World as collection of states

It is based on the view of the world as a collection of states. This means that international action on climate change depends on agreement being reached through negotiations between the governments of countries with widely differing circumstances and widely differing, and often conflicting, interests in the context of climate change. The obvious and now widely recognised result is that it is extremely difficult, perhaps even impossible, for the nations of the world to agree about something as contentious and complicated as climate change and what to do about it [2].

Agreement only by compromise

Agreement, if it is reached, can only be achieved by compromise. So the aim of those in charge of the process is to secure a compromise, rather than for governments to take the actions needed to avoid the disaster we are currently heading for [3].

Limited powers of governments to deliver

Another simple but frequently overlooked point is that governments have limited powers: nation states are limited in the degree to which they can directly affect emissions of greenhouse gases and the ability of societies and economies to adapt to climate change [4]. Even if they agree something between themselves, it does not necessarily follow that it will happen. Which incidentally tends to mean that they will only agree what they think they can achieve without difficulty.

Other species and ecosystems not parties

A fundamental flaw is that there is no adequate representation of other species and ecosystems or of future generations of our own species. If any compromise is arrived at, it will necessarily have been agreed without either future generations or other species being represented round the table. These interests are of course represented by numerous NGOs given a hearing in the negotiations but these organisations are not going to be parties to any agreements reached and their representations are in practice generally ineffective.
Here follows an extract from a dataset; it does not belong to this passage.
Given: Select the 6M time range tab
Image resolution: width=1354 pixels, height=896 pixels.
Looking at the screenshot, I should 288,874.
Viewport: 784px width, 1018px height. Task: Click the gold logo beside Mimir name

Governments able to interfere in the science

Another problem is the system established for giving governments and the public information about climate change. The International Panel on Climate Change (IPPC), the system set up by the United Nations Environmental Programme (UNEP) and the World Meteorological Organisation (WMO) in 1988, is neither comprehensive nor independent: governments can and do influence the terms of the published reports [5].This creates the perfect environment for fossil-fuel funded propaganda to flourish in. The result: the public is misinformed and bewildered.

No risk management

Linked to that is the absence of an effective risk management system to assess the likelihood of particular changes and the seriousness of the consequences. Risk management is essential for applying the precautionary principle, which although enshrined in the UNFCCC is currently being largely ignored due to the lack of such a process within the current arrangements.
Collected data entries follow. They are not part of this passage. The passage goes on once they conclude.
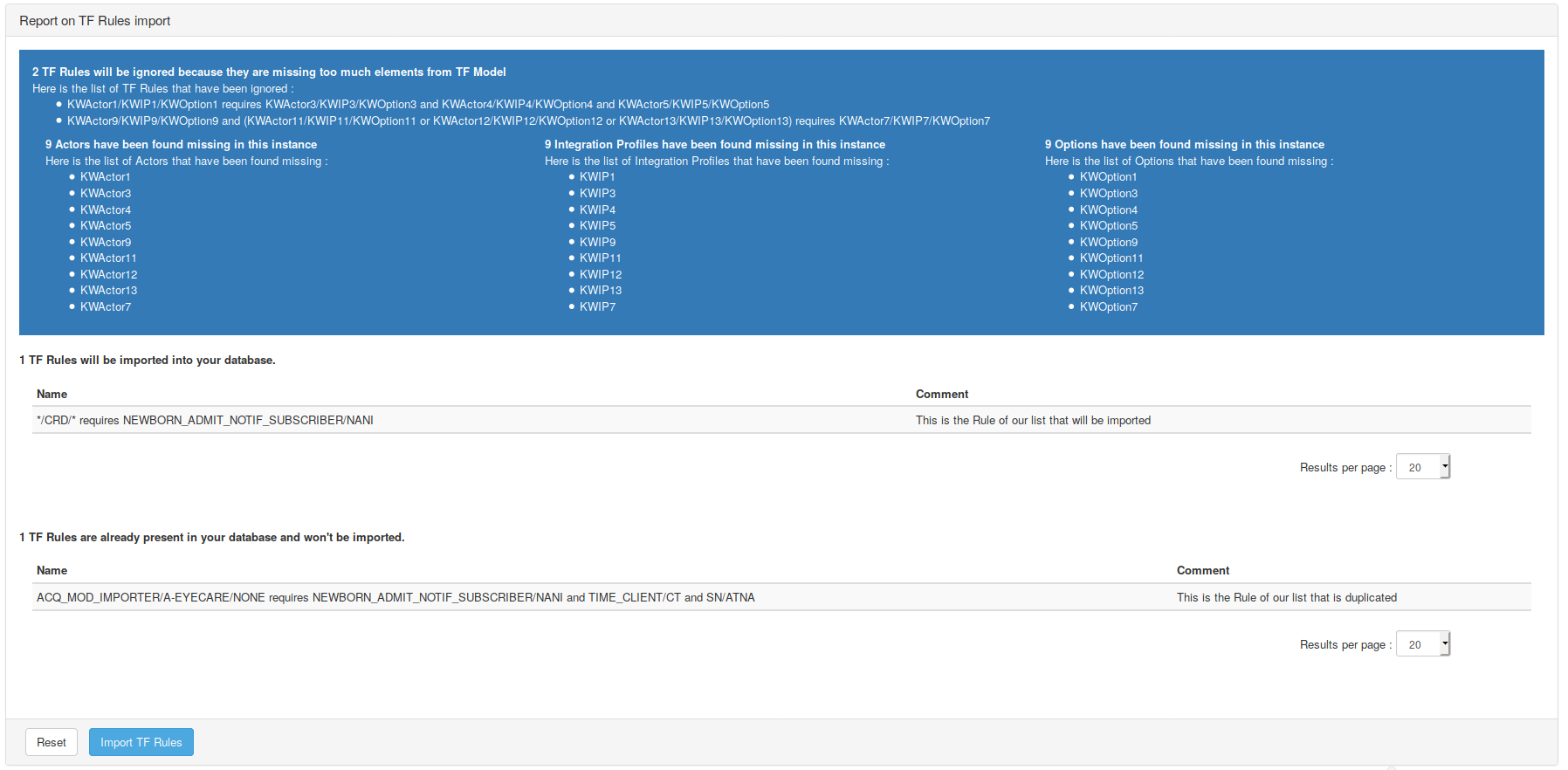Select the */CRD/* requires NEWBORN_ADMIT_NOTIF_SUBSCRIBER/NANI row
Image resolution: width=1568 pixels, height=770 pixels.
click(x=205, y=420)
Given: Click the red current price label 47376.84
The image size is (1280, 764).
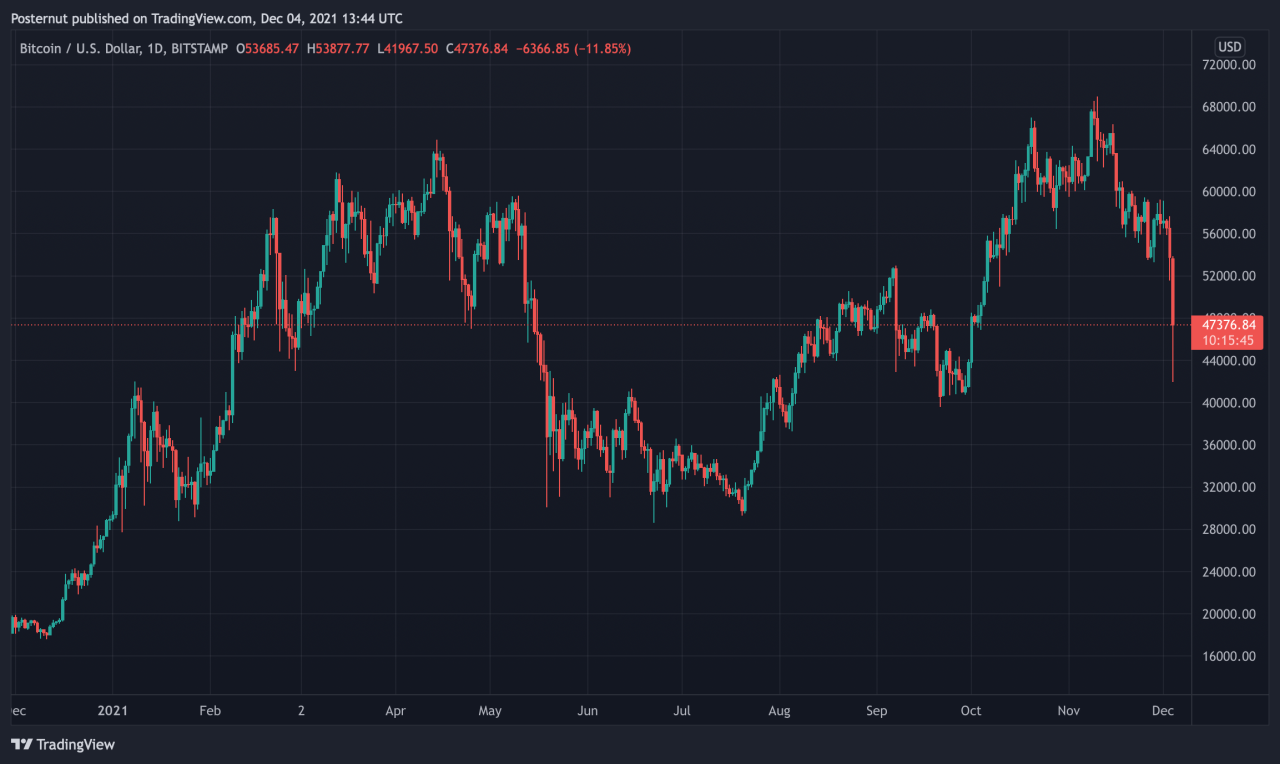Looking at the screenshot, I should coord(1226,325).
No procedure for an emergency

A more specific defect of the UNFCCC process that is directly related to one of the main topics of this book is that it lacks any procedure for taking urgent action in the event of an emergency. Climate change was recognised by the UN General Assembly in 1988 as ‘a common concern of mankind’ and this was the general understanding at the time the UNFCCC was set up in 1992 and when the Kyoto Protocol was signed in 1997: it was not seen as a crisis requiring immediate action. Since then, due to human-induced forcing, the emission of CO2 in particular, having triggered a number of positive feed-back systems including the melting of Arctic ice and release of methane from permafrost, the situation has become far more critical. We now have an emergency on our hands: what we need now is urgent action to staunch the haemorrhage of global warming gases into the atmosphere. The UNFCCC was not designed to provide this sort of emergency operation and shows no sign of doing so.

The only possible conclusion is that the current system of negotiation between nation states is not a system that (to repeat the language of the 1972 reporters) enables human kind “to operate effectively at the world level”.
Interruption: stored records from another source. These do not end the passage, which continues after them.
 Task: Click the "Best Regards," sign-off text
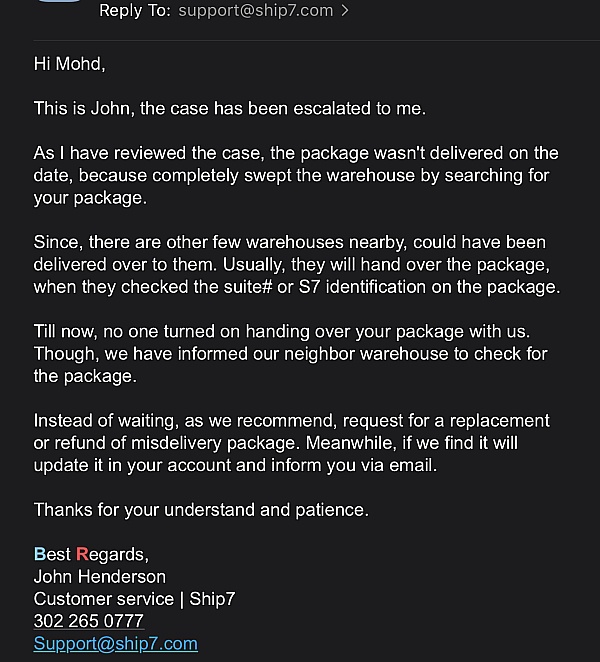(x=91, y=554)
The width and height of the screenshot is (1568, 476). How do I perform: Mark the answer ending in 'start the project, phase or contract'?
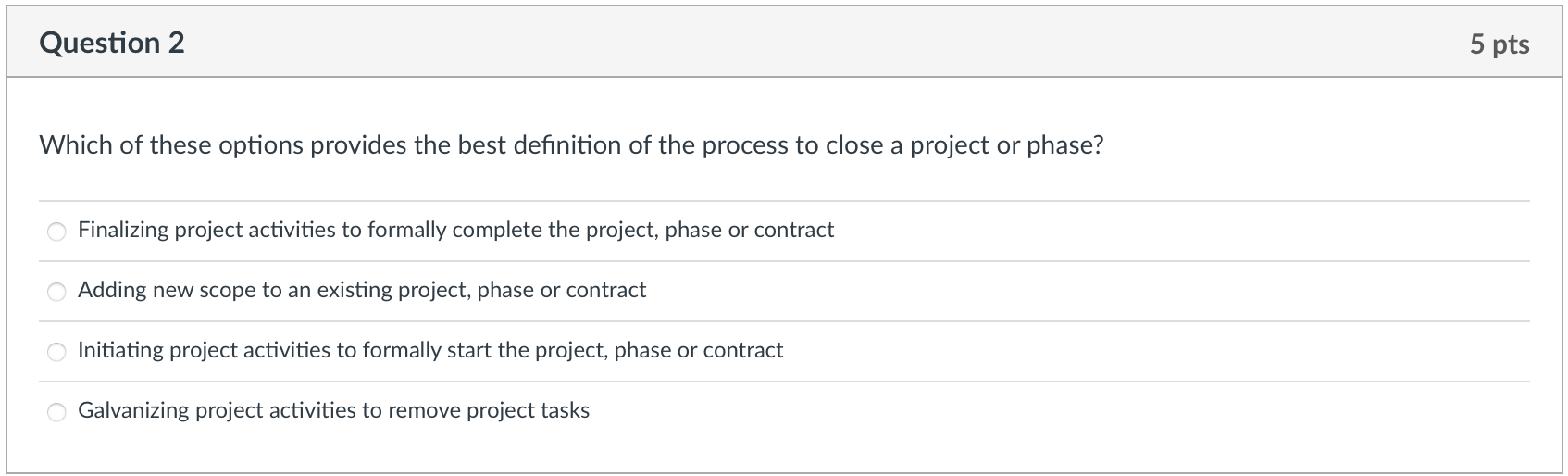point(57,352)
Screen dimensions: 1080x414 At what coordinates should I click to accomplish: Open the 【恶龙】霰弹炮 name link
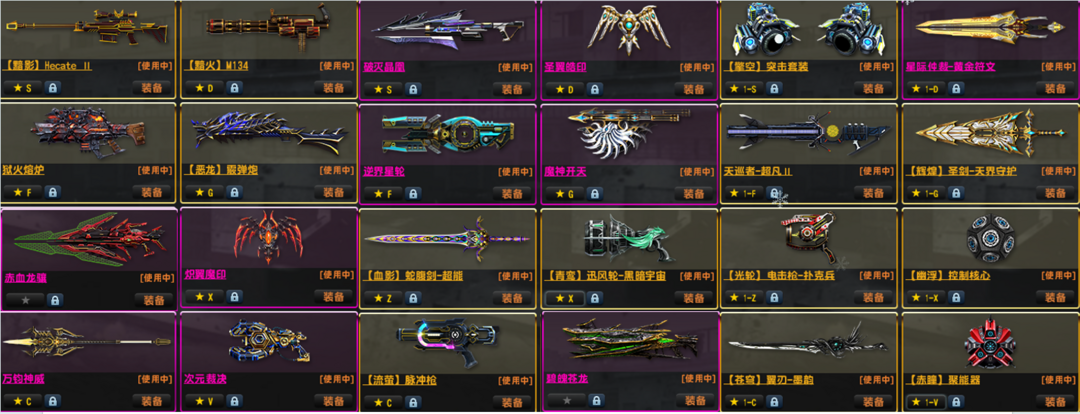pos(221,170)
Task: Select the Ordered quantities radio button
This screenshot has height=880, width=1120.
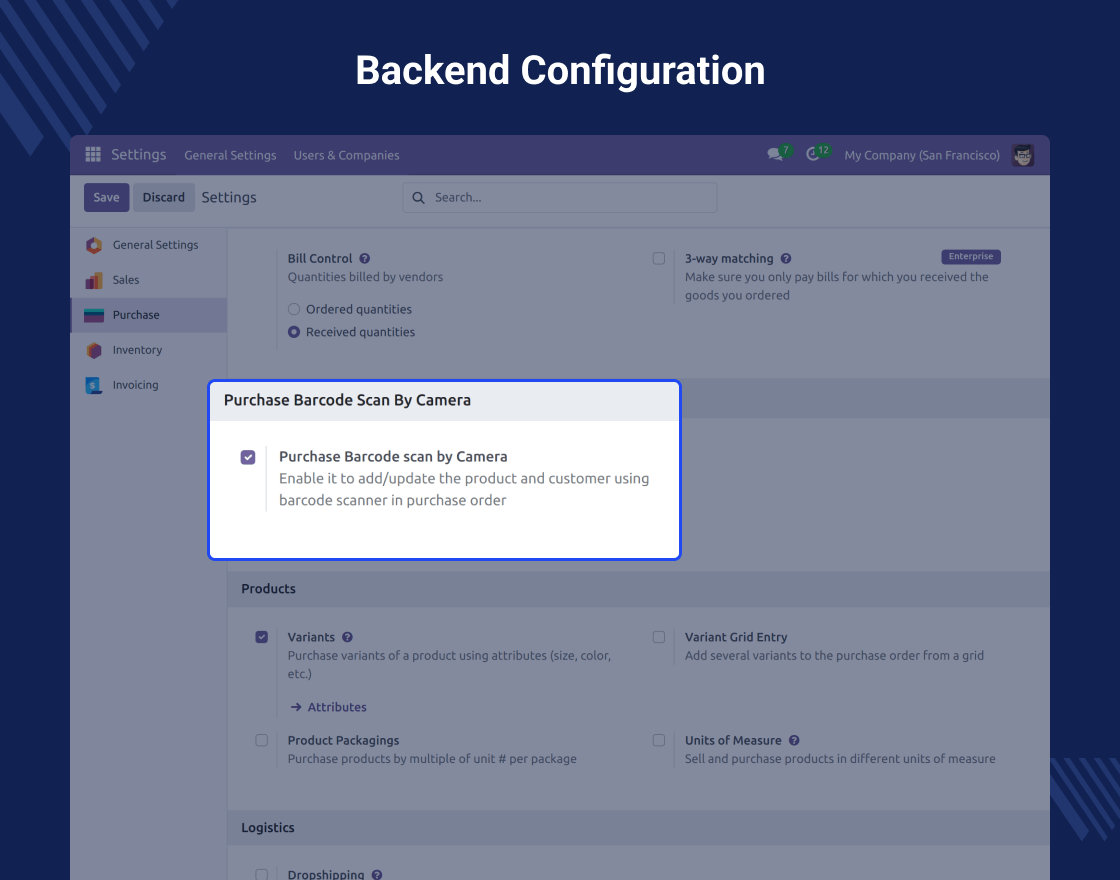Action: point(294,310)
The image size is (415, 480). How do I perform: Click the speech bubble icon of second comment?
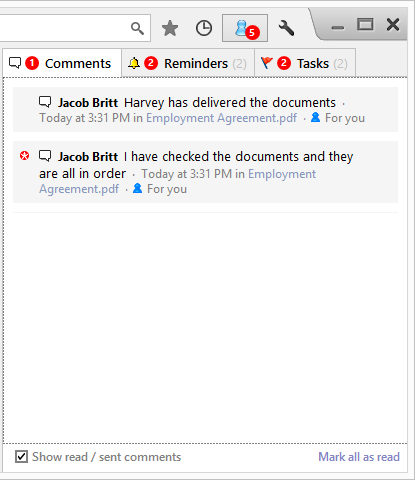tap(45, 156)
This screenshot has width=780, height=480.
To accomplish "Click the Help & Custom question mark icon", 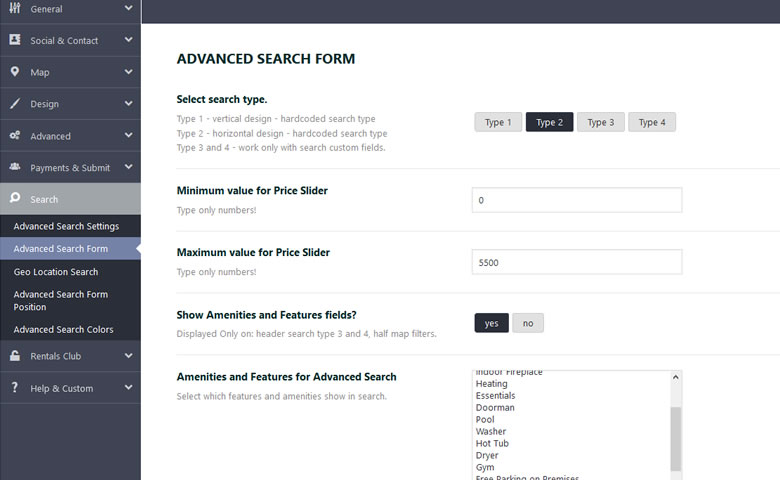I will [x=15, y=388].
I should add that the view that the international system itself is incompetent is neither radical nor new [6].

It must also now be borne in mind that the incompetent international system set up in 1992 is no longer the only actor on the stage of climate change governance. As a number of writers have observed recently, the landscape today is not simply a failing or failed multilateral negotiation process, with the rest of the canvas blank. Many initiatives of many kinds, within the meaning of ‘governance’ broadly defined, are responding to climate change and to the failure of our governments to address it: local communities, municipal and provincial and national governments, businesses and various other actors are now engaged in a host of projects and processes that are independent from the intergovernmental process and from national regulatory measures [7].

The result is that missing from all existing initiatives in climate change ‘governance’, whether on their own or together, are a number of critical capacities:

  • The ability to set specific global science-based targets, whether in terms of concentrations of particular gases in the atmosphere, or of reducing world emissions into the atmosphere of particular gases, or of increasing particular forms of draw-down, or otherwise. The need for global targets arises simply because the atmosphere is global: climate change is a global phenomenon.
  • The capacity to design global policies that are both effective to meet the science based targets and also socially just.
  • The capacity to implement and administer policies requiring some form of global administration.


An incompetent model of government

A more fundamental issue concerns the model of government dominant throughout the world today. The failure of governments to reach agreement concerning climate change is not their only failure: they have proved incapable of dealing with a whole range of problems facing them today. In spite of all the advances in science, technology and other fields over the last half century or so, governments, whether democratic or otherwise, and whether or not supported by huge and highly trained civil services, are faced with ever larger and more intractable problems. Government itself seems to be the problem.

This is not the place to analyse the nature of the present governmental system in any depth. Roy Madron and I attempted to do this in our Schumacher Briefing Gaian Democracies. We identified 6 core components of the system which together define it:

  • first, and most fundamental because it is the purpose of any system that limits the way the system is capable of working, the ‘common purpose’ of the present dominant governmental system is that of money growth in order to maintain the bank-created, debt-based money system (which is why we named the system a ‘Global Monetocracy’) [8];
  • the system is held together by an ‘elite consensus’ upholding the values and assumptions of the Monetocracy, which means that alternatives to the growth imperative of the current money system cannot be seriously discussed;
  • it justifies itself through a number of shared operational theories including neo-liberal economics, national sovereignty, representative democracy and command-and-control leadership;
  • it has a global leadership cadre covering politics, finance, corporate business, academia and the media;
  • it operates through the big business – government partnership by means of an armory of operational instruments including transnational corporate capitalism and international institutions, like the World Bank, the IMF, the WTO and the EU [9].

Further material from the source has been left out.